Menurut Eri, Indonesia adalah negara hukum. Oleh karena itu, setiap keputusan yang berdampak besar, termasuk pembubaran ormas, harus didasarkan pada bukti, proses penyelidikan yang sah, serta putusan atau rekomendasi dari aparat penegak hukum.
Ia menilai, langkah gegabah tanpa dasar hukum justru berpotensi menimbulkan persoalan baru dan bertentangan dengan prinsip penegakan hukum itu sendiri.
“Kalau belum ada pernyataan resmi dari aparat penegak hukum, tidak mungkin kami mengirimkan rekomendasi yang tidak berdasar. Semua harus melalui proses yang benar,” katanya.
Menunggu Hasil Penyelidikan Kepolisian
Eri juga menegaskan bahwa tolok ukur utama dalam menilai apakah suatu ormas melanggar ketertiban umum atau tidak adalah hasil pemeriksaan aparat kepolisian.
“Yang berwenang menyatakan ada pelanggaran atau tidak itu kepolisian. Jika aktivitas ormas terbukti melanggar hukum dan mengganggu ketertiban umum, barulah negara hadir dengan langkah tegas,” ujarnya.
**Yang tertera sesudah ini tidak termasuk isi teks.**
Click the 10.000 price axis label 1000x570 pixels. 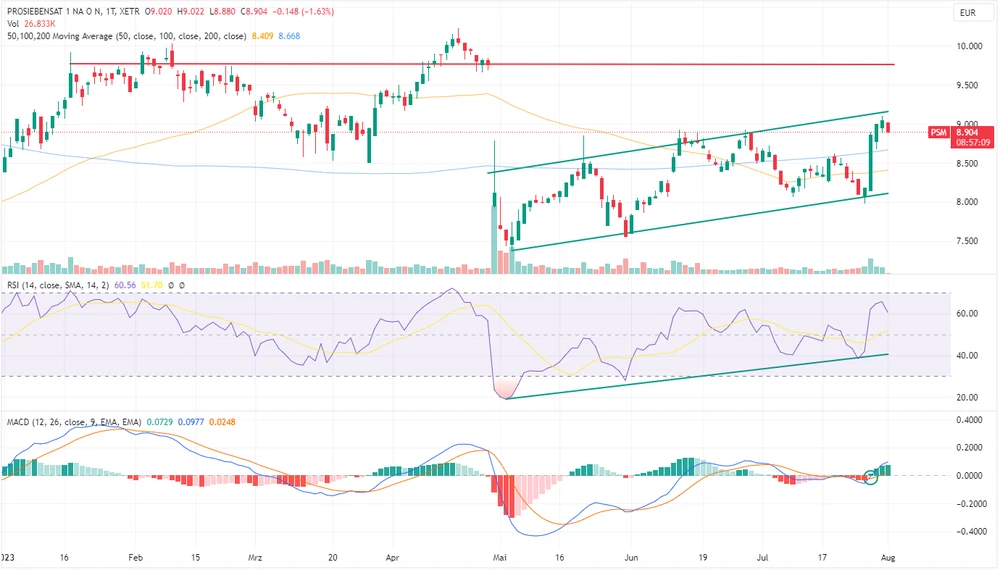[968, 47]
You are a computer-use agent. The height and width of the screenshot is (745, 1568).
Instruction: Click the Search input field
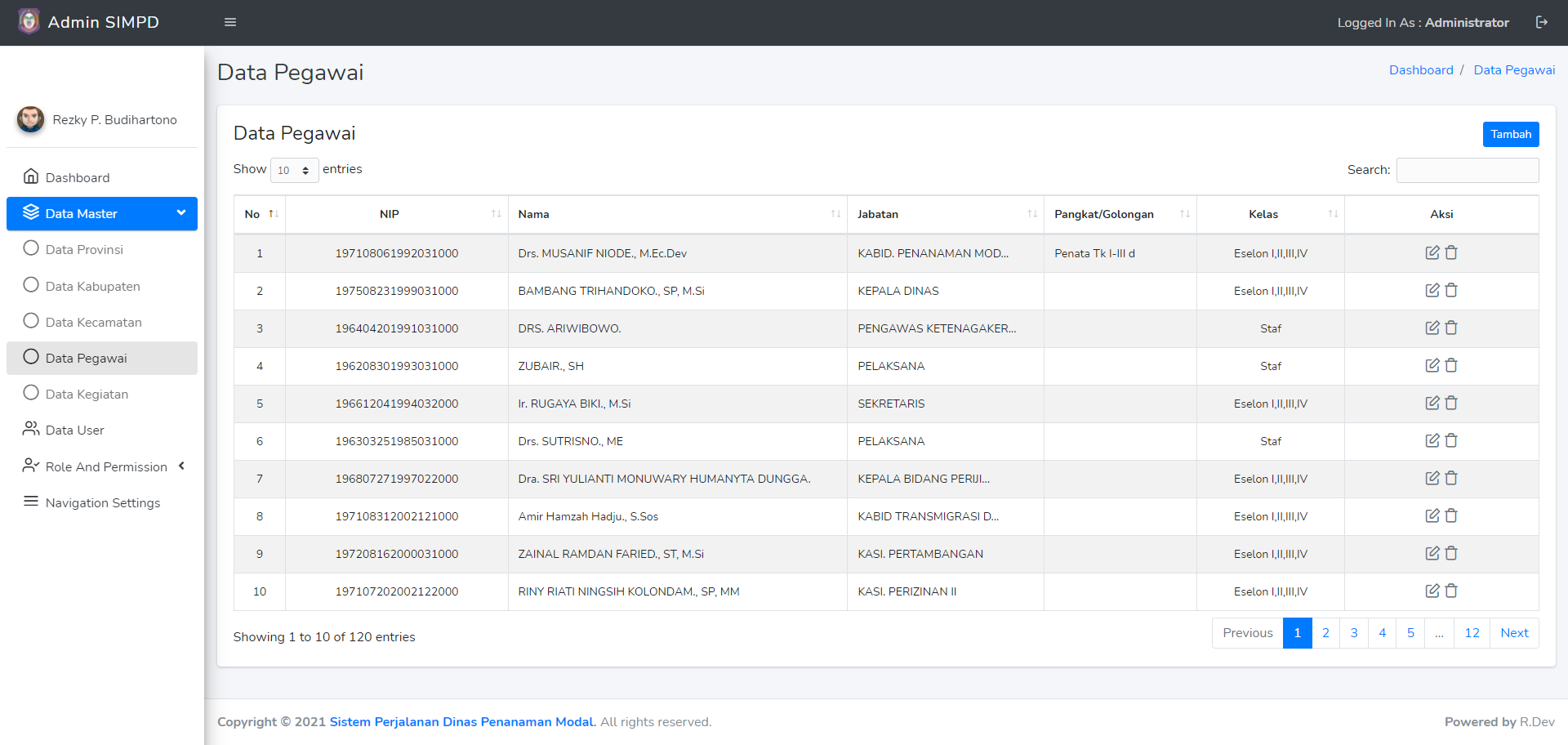(1467, 170)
Ia memastikan, apabila pelanggaran berat terbukti dan melibatkan organisasi secara struktural, Pemerintah Kota Surabaya tidak akan ragu untuk mengusulkan pembubaran ormas tersebut kepada kementerian terkait.
“Kalau sudah terbukti, kami akan bergerak cepat. Tidak ada toleransi terhadap tindakan yang mencederai kemanusiaan,” tegas Eri.